"İyi akşamlar Bay Park"
Gülümseyerek eğildi patronunun önünde Hoseok.
Giydiği beyaz takım (medya), uzun saçları ve hafif makyajla güzelliğinden ödün vermiyordu her zamanki gibi.
Kulağındaki telefonu kapatıp gülümsedi Jimin, siyah takım elbisesi ve geriye taranmış saçları gülümsemesini daha çekici hale getirirken kendini onu süzmekten geri alamadı Hoseok.
Patronu gördüğü en havalı alfa lardan biriydi, üstelik oldukça kibar, centilmen ve romantikti.
Hoseok'un onu bu kadar iyi tanıma nedeni ise havalı patronunun flörtü olmasıydı.
"Üzgünüm güzelim, bugün işim uzun bırakamayacağım seni"
Doğrulup kafasını iki yana salladı kafasını Hoseok.
"Hayır hayır gerek yok, zaten kendi arabamla gelmiştim"
Ayaklandı ve güzel Lunanın yanına gelip alnını öptü Jimin.
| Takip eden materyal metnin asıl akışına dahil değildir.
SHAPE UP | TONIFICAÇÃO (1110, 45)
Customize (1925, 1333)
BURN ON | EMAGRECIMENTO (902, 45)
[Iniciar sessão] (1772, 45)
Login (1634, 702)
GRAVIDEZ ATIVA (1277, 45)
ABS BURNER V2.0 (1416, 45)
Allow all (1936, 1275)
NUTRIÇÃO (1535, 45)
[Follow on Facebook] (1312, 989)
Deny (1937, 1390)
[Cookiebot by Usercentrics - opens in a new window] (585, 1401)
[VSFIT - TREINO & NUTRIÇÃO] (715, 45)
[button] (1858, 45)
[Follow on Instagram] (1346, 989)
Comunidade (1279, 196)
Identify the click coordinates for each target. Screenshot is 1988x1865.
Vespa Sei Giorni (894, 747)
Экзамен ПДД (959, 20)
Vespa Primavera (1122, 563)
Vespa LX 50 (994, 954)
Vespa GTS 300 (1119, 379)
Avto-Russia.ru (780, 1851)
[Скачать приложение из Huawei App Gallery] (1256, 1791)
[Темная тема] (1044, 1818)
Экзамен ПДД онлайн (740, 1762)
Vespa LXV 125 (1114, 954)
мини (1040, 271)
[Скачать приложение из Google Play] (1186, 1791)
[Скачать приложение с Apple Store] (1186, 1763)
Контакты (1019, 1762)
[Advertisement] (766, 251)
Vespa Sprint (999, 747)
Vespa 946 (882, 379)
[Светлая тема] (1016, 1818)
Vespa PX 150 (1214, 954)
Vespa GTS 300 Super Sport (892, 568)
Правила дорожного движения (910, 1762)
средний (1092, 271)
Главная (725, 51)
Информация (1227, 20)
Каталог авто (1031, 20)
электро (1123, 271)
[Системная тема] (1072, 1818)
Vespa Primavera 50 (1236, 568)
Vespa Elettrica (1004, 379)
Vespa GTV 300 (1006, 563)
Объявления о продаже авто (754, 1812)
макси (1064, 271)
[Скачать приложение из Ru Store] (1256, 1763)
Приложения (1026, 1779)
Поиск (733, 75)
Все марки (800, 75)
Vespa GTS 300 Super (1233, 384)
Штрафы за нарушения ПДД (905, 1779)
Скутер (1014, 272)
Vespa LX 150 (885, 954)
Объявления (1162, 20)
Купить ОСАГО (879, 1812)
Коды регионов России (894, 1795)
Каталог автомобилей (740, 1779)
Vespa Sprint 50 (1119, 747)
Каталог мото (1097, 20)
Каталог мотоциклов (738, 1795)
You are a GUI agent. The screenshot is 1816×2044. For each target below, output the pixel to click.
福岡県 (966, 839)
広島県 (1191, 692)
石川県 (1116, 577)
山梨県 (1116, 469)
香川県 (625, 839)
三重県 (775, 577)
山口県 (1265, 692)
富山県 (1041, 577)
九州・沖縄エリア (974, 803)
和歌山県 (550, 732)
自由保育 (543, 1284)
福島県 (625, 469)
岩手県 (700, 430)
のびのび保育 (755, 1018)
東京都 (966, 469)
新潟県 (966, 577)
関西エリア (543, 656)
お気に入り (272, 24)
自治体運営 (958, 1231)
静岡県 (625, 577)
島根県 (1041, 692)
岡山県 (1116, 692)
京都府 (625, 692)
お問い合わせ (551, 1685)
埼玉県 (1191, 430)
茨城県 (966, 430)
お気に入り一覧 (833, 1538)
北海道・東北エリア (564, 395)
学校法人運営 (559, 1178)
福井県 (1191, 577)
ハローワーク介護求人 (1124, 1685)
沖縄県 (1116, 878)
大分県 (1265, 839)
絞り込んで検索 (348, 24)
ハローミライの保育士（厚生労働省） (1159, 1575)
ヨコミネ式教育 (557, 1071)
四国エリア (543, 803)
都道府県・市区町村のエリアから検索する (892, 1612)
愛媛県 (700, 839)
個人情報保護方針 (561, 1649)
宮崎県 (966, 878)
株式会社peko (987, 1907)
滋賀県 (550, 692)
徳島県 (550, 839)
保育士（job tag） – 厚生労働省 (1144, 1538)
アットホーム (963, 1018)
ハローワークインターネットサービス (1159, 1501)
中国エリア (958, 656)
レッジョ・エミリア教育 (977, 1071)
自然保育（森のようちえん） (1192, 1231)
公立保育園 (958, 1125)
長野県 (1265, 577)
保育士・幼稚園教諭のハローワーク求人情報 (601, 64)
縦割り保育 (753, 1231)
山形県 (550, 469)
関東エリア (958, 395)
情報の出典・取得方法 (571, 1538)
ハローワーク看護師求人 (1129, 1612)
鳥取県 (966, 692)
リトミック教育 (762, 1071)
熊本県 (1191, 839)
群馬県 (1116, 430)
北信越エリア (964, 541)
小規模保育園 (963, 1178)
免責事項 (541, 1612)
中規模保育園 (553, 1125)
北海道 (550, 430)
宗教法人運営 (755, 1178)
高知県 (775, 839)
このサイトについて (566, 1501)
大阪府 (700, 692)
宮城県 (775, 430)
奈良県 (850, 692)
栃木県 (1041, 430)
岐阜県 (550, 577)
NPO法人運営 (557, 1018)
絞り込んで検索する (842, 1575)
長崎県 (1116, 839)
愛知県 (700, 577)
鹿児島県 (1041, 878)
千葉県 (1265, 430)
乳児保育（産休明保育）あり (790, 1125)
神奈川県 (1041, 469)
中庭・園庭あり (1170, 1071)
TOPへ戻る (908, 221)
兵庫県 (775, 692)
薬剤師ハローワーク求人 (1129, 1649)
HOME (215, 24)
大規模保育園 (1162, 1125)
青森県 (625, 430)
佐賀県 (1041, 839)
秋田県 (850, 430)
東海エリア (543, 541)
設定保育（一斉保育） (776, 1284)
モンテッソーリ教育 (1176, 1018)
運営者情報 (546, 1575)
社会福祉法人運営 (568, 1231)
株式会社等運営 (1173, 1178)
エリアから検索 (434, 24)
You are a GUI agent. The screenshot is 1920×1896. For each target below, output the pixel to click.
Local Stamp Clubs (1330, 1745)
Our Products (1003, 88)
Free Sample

"Söz hafta sonu telafi edeceğim güzelim"
Gülümseyip elini kendinden birkaç santim kısa olan adamın yanağına koyup çenesini öptü Hoseok.
"Hafta sonu için sabırsızlanıyorum"
Çekilip koltuğuna geri oturdu Jimin.
"İyi akşamlar güzelim, eve geçince aramayı unutma"
"Sende kendini çok yorma!"
Son bir defa eğilip çıktı odadan Hoseok, boşalmış şirkette sadece kendi ayakkabı sesi yankılanırken asansöre binip -1. Kata bastı.
İçi içine sığmıyor, aynaya bakıp kendini düzeltip duruyordu.
Otoparka geldi, cebinden anahtarını çıkarıp yavaş adımlarla arabasını bulup bindi ve şirketten çıktı.
Sağnak yağmur yağıyor, gök gürüldüyordu, olumsuz havaya rağmen oldukça neşeli ve güler yüzlüydü.
Trafik olduğunu görünce yüzünü buruşturup ara sokağa girdi ve haritanın yeni yol çıkarmasını beklerken yavaş bir şekilde, girdiği yeni sokağı inceleyerek sürmeye başladı pahalı aracı.
Gözleri, kaldırımda, kucağında bir şey tutar gibi yere çökmüş adamı görmesiyle kaşları çatıldı, arabayı kaldırıma yaklaştırıp yavaşça durdurdu.
Min Yoongi.
Kucağındaki kızıyla yere çökmüş, hıçkıra hıçkıra ağlıyor, çığlık ata ata ağlayan bebeğini sallayarak susturmaya çalışıyordu.
Arkadan şemsiyesini alıp hızlıca arabadan indi Hoseok, şemsiyeyi açıp kaldırımda çökmüş adamın önüne geldi ve şemsiyeyi üstüne tuttu.
Kucağında ağlayan bebeği görebiliyordu şimdi.
Havayı kokladı, bu kadar hiddetli ağlamasına rağmen en ufak feromon kokusu alamayınca adamın beta olduğunu anlayıp bebeği almak için elini uzattı.
Min Yoongi, bebeğine uzatılan elle kendine gelmiş, ağlayan kızını omzuna yaslarken sertçe kızını almaya çalışan küstah Luna ya bakmıştı.
"Siktir git seni sürtük"
Derin bir nefes alıp sakinliğini korumaya çalıştı Hoseok.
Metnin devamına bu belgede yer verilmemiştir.